We’re
in countdown mode for the kickoff of Super Bowl LIV on Sunday, Feb. 2. The
winning team takes home the NFL’s Vince Lombardi Trophy, named after the legendary
Green Bay Packers coach Vince Lombardi.
He
guided the Packers to victory in the first Super Bowl in 1967, and came back
the following year to win another championship.
Vincent
Thomas Lombardi was born in 1913 in Brooklyn, N.Y. As a football coach,
Lombardi influenced millions of men and women in the sports world and beyond.
Lombardi
was a “rock star” in the eyes of an impressionable James Thomas Anthony
Valvano, who was born in 1946 in Queens, N.Y. Valvano played basketball at
Rutgers University in Piscataway, N.J.
He
came to North Carolina State University in 1980 to coach the Wolfpack men’s
basketball squad. Valvano led the team to the NCAA championship in 1983.
Ten
years later, Valvano delivered one of the greatest televised speeches of all
time at the “ESPY Awards” show in 1993, sponsored by the ESPN network. Visibly
suffering from cancer, Valvano received the inaugural Arthur Ashe Courage
Award, named for the late African-American tennis star Arthur Ashe.
Valvano
gave a dagnabbit warning to ESPN: “I’m going to speak longer than anybody else
has spoken tonight. Time is very precious to me. I don’t know how much I have
left, and I have some things that I would like to say.”
Valvano
was quick to inject his special brand of humor, sharing his first coaching
experience at the helm of Rutgers’ freshman basketball team. He was 21.
Valvano
had been studying the book “Commitment to Excellence: Lombardi Style” and
planning his first pre-game pep talk. “I’m getting this picture of Lombardi
before his first game, and he said, ‘Gentlemen, we will be successful this
year, if you can focus on three things, and three things only. Your family,
your religion and the Green Bay Packers.’”
Valvano
said: “That’s beautiful. I’m going to do that. Your family, your religion and
Rutgers Basketball. That’s it. I had it…and I’m going to be the greatest coach
in the world, the next Lombardi. I’m practicing outside of the locker room…family,
religion, Rutgers Basketball.

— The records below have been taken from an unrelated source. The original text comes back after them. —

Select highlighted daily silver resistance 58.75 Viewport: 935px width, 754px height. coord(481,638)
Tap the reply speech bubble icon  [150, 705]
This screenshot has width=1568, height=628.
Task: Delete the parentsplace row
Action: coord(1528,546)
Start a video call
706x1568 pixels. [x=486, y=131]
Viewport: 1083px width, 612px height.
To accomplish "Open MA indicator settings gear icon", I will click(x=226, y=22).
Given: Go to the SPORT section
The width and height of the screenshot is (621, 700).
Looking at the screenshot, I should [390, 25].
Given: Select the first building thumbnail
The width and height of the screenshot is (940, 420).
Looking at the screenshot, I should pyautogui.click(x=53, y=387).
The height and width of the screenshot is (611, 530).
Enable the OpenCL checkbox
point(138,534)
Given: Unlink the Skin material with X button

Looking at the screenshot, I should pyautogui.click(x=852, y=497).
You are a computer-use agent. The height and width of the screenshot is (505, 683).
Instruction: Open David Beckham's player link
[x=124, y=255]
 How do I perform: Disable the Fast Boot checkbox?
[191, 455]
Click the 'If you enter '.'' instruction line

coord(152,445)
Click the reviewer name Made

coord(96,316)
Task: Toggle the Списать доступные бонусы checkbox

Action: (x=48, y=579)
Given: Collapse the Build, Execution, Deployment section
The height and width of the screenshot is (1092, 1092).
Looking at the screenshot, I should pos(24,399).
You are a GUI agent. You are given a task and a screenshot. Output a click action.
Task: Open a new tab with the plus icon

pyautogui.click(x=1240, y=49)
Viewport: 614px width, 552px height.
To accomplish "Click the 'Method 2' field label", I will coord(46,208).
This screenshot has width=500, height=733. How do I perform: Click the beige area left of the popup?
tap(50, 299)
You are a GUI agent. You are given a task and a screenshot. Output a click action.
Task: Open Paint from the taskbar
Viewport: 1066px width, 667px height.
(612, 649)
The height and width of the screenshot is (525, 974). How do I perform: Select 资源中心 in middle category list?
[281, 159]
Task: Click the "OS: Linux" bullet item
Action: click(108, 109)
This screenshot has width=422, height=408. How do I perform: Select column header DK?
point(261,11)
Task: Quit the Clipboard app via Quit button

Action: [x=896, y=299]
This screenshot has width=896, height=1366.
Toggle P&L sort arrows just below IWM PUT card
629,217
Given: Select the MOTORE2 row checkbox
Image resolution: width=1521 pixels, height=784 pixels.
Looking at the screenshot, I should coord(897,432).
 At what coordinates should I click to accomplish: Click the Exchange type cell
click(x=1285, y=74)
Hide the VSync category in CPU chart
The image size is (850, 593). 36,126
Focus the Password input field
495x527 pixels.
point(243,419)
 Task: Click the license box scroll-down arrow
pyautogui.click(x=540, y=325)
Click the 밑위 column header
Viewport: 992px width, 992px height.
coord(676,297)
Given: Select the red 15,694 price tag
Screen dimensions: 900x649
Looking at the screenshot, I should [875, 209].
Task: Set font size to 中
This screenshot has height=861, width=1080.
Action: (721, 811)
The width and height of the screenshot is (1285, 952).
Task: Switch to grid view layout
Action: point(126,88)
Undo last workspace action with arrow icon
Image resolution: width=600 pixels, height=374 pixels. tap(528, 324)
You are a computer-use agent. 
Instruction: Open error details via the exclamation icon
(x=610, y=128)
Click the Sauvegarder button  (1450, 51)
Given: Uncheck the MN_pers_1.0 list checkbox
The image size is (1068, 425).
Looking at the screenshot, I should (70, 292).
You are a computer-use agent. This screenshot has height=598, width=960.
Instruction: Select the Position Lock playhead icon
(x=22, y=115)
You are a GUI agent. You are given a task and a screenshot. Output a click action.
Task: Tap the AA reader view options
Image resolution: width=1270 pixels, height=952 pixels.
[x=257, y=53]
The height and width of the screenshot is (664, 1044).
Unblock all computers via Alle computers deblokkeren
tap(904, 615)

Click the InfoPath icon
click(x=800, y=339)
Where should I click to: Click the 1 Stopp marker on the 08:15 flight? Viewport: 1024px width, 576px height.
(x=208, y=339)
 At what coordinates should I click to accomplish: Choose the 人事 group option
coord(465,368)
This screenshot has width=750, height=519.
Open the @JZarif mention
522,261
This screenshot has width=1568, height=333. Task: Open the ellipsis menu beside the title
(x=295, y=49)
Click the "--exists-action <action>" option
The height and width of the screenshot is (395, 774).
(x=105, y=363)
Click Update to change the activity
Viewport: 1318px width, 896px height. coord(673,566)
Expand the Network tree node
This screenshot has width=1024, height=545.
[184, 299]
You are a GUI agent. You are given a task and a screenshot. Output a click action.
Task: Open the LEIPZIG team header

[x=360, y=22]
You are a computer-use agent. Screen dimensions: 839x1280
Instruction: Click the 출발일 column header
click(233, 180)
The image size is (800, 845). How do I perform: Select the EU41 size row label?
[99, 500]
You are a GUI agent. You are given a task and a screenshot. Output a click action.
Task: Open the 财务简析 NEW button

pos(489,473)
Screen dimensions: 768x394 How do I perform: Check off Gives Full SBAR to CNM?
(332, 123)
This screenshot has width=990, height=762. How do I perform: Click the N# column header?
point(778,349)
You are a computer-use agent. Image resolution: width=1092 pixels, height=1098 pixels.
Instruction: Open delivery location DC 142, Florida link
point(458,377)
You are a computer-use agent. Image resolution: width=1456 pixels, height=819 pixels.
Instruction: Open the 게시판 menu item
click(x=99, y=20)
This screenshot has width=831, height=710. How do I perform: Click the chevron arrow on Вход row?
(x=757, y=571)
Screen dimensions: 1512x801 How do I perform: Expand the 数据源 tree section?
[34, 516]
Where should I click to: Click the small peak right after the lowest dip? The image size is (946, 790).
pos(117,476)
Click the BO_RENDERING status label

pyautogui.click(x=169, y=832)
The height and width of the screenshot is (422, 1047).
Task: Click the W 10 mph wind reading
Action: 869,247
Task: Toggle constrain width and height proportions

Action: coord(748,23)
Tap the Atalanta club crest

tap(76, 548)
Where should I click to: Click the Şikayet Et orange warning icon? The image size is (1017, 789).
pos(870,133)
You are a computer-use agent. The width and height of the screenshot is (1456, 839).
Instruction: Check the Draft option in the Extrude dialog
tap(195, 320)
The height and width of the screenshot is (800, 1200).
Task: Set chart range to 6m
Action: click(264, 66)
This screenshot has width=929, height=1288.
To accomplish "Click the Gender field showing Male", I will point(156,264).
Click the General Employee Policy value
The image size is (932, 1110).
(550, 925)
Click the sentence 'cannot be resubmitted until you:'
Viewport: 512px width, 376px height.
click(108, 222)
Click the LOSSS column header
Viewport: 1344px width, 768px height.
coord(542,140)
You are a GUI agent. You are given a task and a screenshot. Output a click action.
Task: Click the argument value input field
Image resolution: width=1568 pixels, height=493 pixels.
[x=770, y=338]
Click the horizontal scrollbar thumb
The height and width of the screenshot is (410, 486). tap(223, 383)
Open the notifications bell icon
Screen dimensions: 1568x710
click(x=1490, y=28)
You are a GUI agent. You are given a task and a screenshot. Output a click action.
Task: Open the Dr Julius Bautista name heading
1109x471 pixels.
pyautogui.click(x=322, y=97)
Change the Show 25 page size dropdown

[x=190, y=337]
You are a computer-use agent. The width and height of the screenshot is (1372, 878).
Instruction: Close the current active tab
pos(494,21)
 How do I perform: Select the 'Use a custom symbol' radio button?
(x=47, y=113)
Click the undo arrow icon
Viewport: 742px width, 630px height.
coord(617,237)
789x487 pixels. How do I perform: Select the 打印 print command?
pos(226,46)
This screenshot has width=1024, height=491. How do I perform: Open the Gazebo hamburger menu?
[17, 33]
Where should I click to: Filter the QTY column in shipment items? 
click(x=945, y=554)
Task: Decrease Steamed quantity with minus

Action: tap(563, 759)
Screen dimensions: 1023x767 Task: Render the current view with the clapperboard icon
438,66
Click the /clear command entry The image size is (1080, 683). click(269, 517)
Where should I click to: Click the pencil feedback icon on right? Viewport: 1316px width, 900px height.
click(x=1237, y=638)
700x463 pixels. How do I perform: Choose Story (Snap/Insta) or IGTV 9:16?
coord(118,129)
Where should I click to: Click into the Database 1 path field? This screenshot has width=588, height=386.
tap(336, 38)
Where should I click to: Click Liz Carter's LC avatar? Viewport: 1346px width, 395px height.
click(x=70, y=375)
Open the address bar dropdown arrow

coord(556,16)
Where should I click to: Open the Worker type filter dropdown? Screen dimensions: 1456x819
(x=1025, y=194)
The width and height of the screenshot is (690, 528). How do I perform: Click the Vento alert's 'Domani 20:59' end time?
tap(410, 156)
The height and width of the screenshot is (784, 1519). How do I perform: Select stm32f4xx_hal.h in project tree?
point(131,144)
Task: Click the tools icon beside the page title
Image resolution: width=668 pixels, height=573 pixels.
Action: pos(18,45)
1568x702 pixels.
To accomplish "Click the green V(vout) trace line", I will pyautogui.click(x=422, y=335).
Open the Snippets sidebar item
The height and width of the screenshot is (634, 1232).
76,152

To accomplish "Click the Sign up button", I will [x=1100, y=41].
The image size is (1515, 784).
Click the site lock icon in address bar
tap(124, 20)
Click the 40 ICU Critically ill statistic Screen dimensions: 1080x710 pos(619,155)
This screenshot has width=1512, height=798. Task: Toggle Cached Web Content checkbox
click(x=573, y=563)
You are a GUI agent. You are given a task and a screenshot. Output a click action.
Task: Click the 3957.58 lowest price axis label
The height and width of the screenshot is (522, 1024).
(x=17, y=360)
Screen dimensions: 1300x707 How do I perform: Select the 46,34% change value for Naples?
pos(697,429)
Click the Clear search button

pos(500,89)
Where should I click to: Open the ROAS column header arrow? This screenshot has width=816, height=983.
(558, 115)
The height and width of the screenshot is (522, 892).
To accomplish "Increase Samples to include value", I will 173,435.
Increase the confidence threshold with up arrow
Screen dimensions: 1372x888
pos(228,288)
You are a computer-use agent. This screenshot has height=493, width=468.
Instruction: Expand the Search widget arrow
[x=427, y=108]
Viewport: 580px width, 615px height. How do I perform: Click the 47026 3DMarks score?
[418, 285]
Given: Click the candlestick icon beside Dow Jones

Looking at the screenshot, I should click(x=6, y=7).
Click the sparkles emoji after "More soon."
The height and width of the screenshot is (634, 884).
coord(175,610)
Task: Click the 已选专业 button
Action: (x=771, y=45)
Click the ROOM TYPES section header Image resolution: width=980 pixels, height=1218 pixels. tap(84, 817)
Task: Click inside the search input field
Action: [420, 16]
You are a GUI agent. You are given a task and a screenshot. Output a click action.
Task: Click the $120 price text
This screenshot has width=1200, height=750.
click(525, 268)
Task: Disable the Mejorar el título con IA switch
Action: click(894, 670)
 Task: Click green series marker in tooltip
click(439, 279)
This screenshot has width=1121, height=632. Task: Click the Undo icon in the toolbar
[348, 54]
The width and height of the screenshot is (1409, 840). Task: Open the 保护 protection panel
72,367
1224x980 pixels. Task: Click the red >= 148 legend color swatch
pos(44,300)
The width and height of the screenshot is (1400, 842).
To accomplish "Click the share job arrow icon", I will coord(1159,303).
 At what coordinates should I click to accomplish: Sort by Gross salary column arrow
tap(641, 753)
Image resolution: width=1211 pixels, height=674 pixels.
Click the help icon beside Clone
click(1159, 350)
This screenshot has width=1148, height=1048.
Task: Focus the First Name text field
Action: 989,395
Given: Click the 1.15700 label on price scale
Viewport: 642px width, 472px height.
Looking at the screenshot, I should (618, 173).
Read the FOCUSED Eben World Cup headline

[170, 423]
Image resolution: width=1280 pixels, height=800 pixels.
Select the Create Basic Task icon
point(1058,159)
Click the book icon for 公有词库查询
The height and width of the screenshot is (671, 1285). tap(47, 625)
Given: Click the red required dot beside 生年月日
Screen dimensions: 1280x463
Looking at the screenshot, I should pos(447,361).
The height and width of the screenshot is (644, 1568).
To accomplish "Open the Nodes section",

I got it, I got it.”
“I
go to knock the doors open just like Lombardi. Boom! They don’t open. I almost
broke my arm. Finally, I said, ‘Gentlemen, we’ll be successful this year if you
can focus on three things, and three things only. Your family, your religion
and the Green Bay Packers.’ I did that.”
One
of Valvano’s key messages that continues to resonate is: “There are three
things we all should do every day of our lives.” One – laugh. Laugh every day. Two
– think. Spend time in thought. Three – have your emotions moved to tears.
“If
you laugh, you think and you cry, that’s a full day. That’s a heck of a day.
You do that seven days a week, you’re going to have something special,” he
said.
When
sportscasters Dick Vitale and Bob Valvano, younger brother of Jim, get together
nowadays, they laugh about their favorite part of the ESPY show speech. Bob
recites it perfectly:
“That
screen is flashing up there ‘30 seconds,’ like I care about that screen right
now, huh? I got tumors all over my body. I’m worried about some guy in the back
going, ‘30 seconds?’ Hey, va’ fa Napoli, buddy.”
That
Italian phrase translates to “get lost, take a hike” or words to that effect.
Valvano
and ESPN partnered to create the Jimmy V Foundation for Cancer Research, which
adopted the motto of “Don’t give up…don’t ever give up.”
His
parting words were: “Cancer can take away all my physical abilities. It cannot
touch my mind, it cannot touch my heart and it cannot touch my soul. And those
three things are going to carry on forever.”
Coach
Valvano died April 28, 1993, about seven weeks after his famous TV speech. His
gravestone in Oakwood Cemetery in Raleigh bears the inscription: “Take time
every day to laugh, to think, to cry.”